As the Cavs took on the Indiana Pacers, Quicken Loans Arena was rocking like it was 2010. The home team had a chance to snap its 21-game losing streak and its followers were pumped.
Kids with Cavalier tatoos on their cheeks jumped up and down. Teens and 20-somethings danced in the aisles. The older gentleman who used to take to the court during timeouts and hoof it to Rick Astley was hoofing again.
At least half the crowd wore Cavs' knit caps with pom-poms on top, the evening's promotional giveaway, and those pom-poms were bouncing.
Granted, the place was perhaps one-third full in the fourth quarter.
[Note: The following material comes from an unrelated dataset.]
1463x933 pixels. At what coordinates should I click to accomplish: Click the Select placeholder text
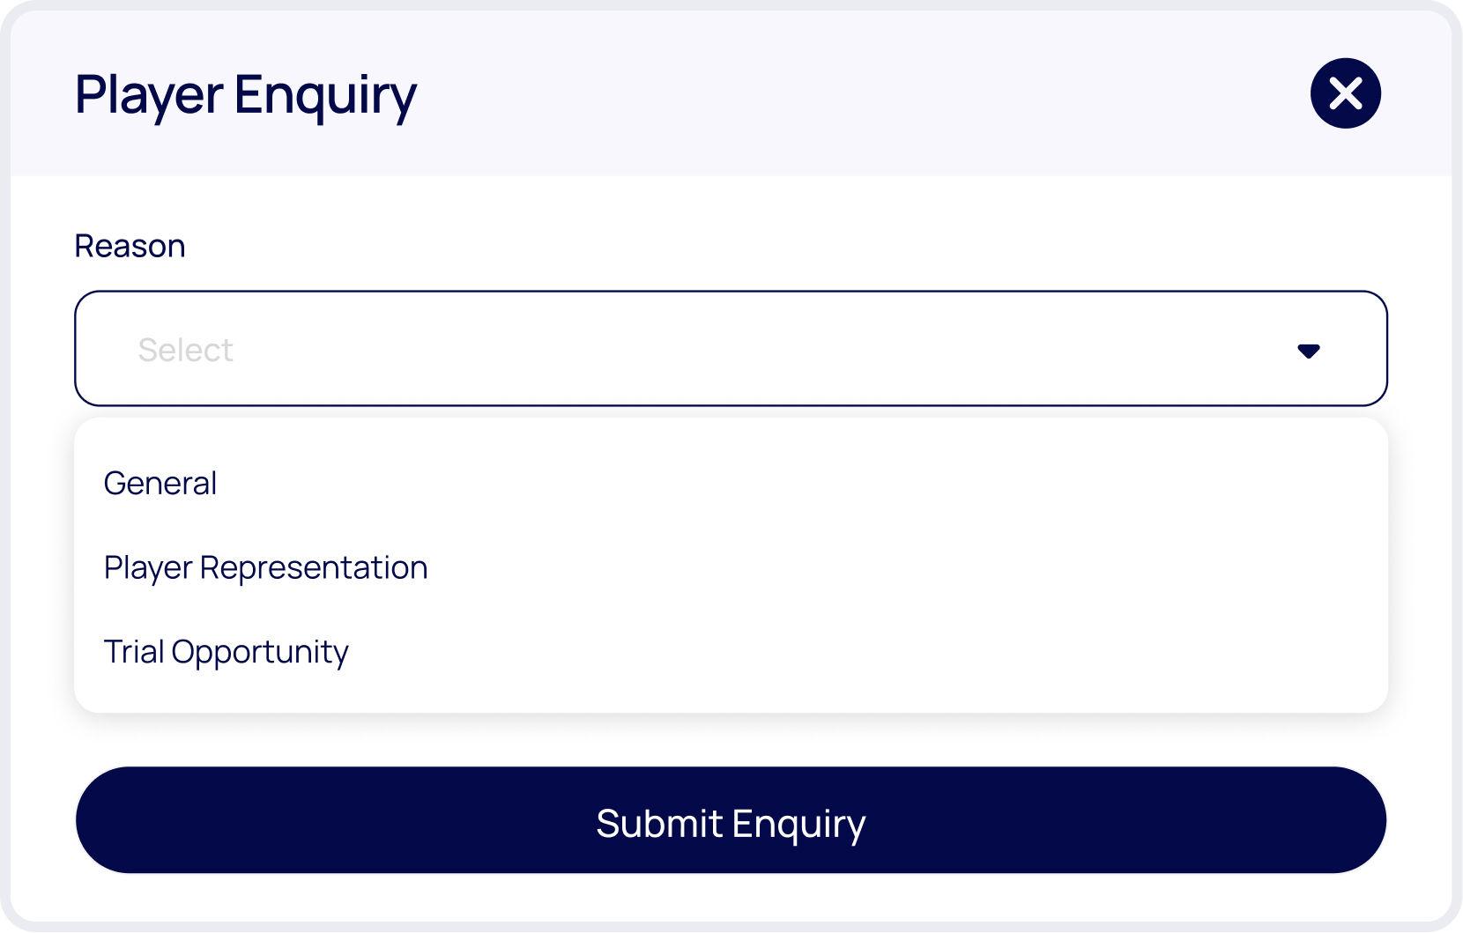(185, 350)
Some with school-age children bailed at the end of the third period. The Cavs announced the crowd as 18,877, although perhaps half that many showed up. The team's 102-game sellout streak was officially snapped, perhaps forevermore, or at the very least for multiple years of ping-pong ball watching.
These were the people who were fleeced into spending hundreds of dollars to renew season tickets before they learned two-time MVP LeBron James was leaving town. They sat through the "buy one, get one free'' jersey offer at the team shop being hawked on the scoreboard when they'd much rather have a ''buy one, get one free'' ticket offer for next season. Five season-ticket holders played a game during a timeout in which each was guaranteed something. The booby-prize winner received an autographed team basketball. I'd be shooting hoops with that as soon as the snow melts.
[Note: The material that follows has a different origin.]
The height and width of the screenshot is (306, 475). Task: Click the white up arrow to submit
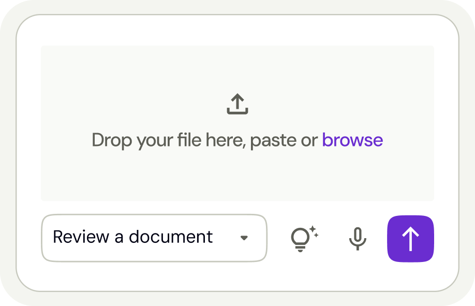tap(410, 239)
But monetary grudges seemed forgotten in the second half against the Pacers. Long-suffering Northeast Ohioans hadn't seen their team win in any major professional sport since Dec. 18.
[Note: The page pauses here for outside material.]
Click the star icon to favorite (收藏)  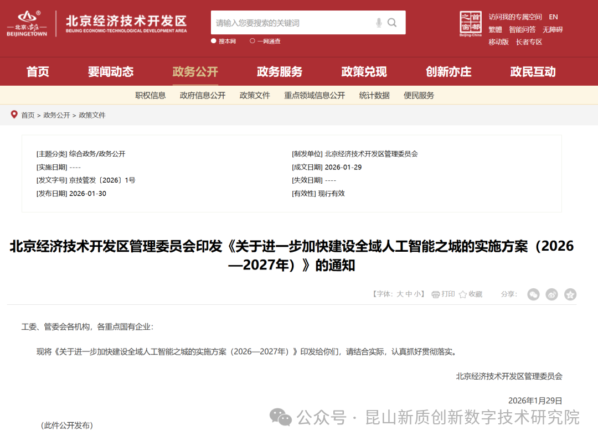click(463, 294)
The Cavs were leading in the closing minutes and the crowd wanted a victory. The crowd wanted to halt history in its tracks, to keep their team from tying the NBA's longest single-season losing streak.
They wanted it more than the five guys on the court.
When Ramon Sessions' bullet pass richocheted off the right shoulder of J.J. Northcutt, er, Hickson, Indiana's 117-112 victory was secured.
"It looked like it hit him right in the chest,'' Cavs coach Byron Scott said.
"Should've caught it,'' Hickson said.
Haven't we heard that one before, although usually from the likes of Northcutt or Braylon Edwards.
In the final 30 seconds of the game, when he had to know that the always driving-to-the-basket Sessions would likely face the defensive presence of 7-footer Roy Hibbert, Hickson didn't seem to be paying attention.
Hickson played 31 minutes and totalled three rebounds to go with his 10 points. By contrast, undrafted rookie Manny Harris played 30 minutes and scored 19 points and pulled down eight rebounds.
Some fans may have left angry. I surely did. Not angry at the outcome or that the Cavs can tie the league record for futility Friday night at Memphis.
I was angry that the hearty souls who gave everything they had to will their team away from its dubious destiny got their hearts trampled once again.